Aimless, he drifted west toward Denver, like so many Midwestern transplants before him. And even though he discovered a community of like-minded musicians here, it was another two years before he began to write and perform music. "I received a lot of affirmation when I began playing music with friends," he remembers. "They said, 'You have a lot of cool ideas. You should turn these into songs.' And then I'd write some songs, and they'd say, 'These are great. You should play a show!' At first, I thought, no way. But then I played my first show with two or three songs. And then I formed a band and started writing for cello and violin. It was a very internally facilitated thing."
Despite his academic background, Ludwick had little knowledge of composition or theory when Princess Music was first formed. With encouragement from friends such as Laura Goldhamer (who has performed with Princess Music, leading some to erroneously refer to the group as her backing band) and his own internal passion for expressing himself, Ludwick set about on a path of intense self-education. "I remember I used to go over to his house, and he'd be obsessing over websites with information on composing," says Mark Mann, Princess Music's manager. "It created this spark in him that spiraled into the writing process for the album."
"I've seen Tyler almost lose everything he has just to finish a score," says Chris Adolf, frontman for Bad Weather California, of which Ludwick is also a member. "That dude is 100 percent committed. He's a super-heady player, super-smart, but he has the good taste to know what fits and what doesn't. He knows when to turn his mind off."
Beyond attracting a respectable following in the scene, early recordings of Princess Music found an international audience on Spotify and SoundCloud. "A lot of our online audience doesn't come from Colorado; mostly it's from France, Sweden and Italy," notes Mann. "On SoundCloud, we have 9,000 plays in America, but 17,000 in Italy."

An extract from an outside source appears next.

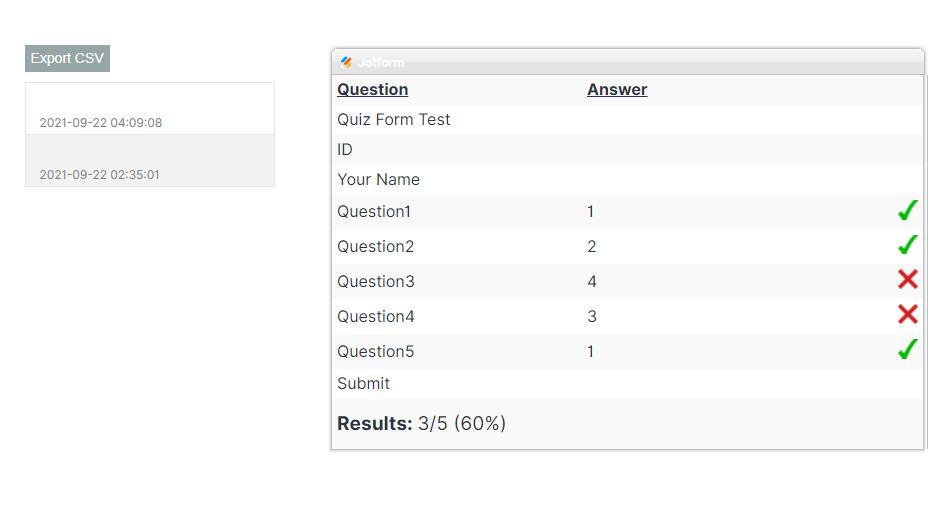Screen dimensions: 951x510
Task: Click the ID row label
Action: [x=345, y=150]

This exposure led to a wildly successful Kickstarter campaign, which exceeded its goal of $10,000, giving Princess Music the opportunity not only to record its album, but also to hire a seventeen-piece orchestra to perform with the band at the release show. Ludwick's unapologetic addiction to yearning, and his embrace of impermanence, is evident in the emotional tone of the album as well as in the concept behind it. One day, while improvising lyrics, Ludwick came up with the alliteration "wounded walrus," an image that wouldn't leave him alone.
"The frailty and the delicate nature of the Arctic region stuck with me," he explains. "I did some research, and found out that walruses are the last surviving members of the Odobenidae family. It's something so strong and triumphant, and to then be wounded and eventually die — that became the ethos, or mascot, of the record. The imagery of the solitary, noble walrus is lasting, but the animal passes away. My friend Levi made a watercolor painting of a walrus for the album, and I feel like watercolor itself is a part of that theme. It's so much more momentary than acrylic on canvas."
"This is the culmination of all my experiences," he concludes. "I was designed and engineered to play music. I will sacrifice sleep, food or any financial gain to have my music realized. There's a true communication between you and your art when it's being created, but that's just an experience; it's ephemeral. That's what you resign yourself to as an artist. Once the song is written, it belongs to the audience; it's no longer yours. It's like a volcano that becomes dormant and turns into a lake for people to swim in. And that's where it finds its permanence."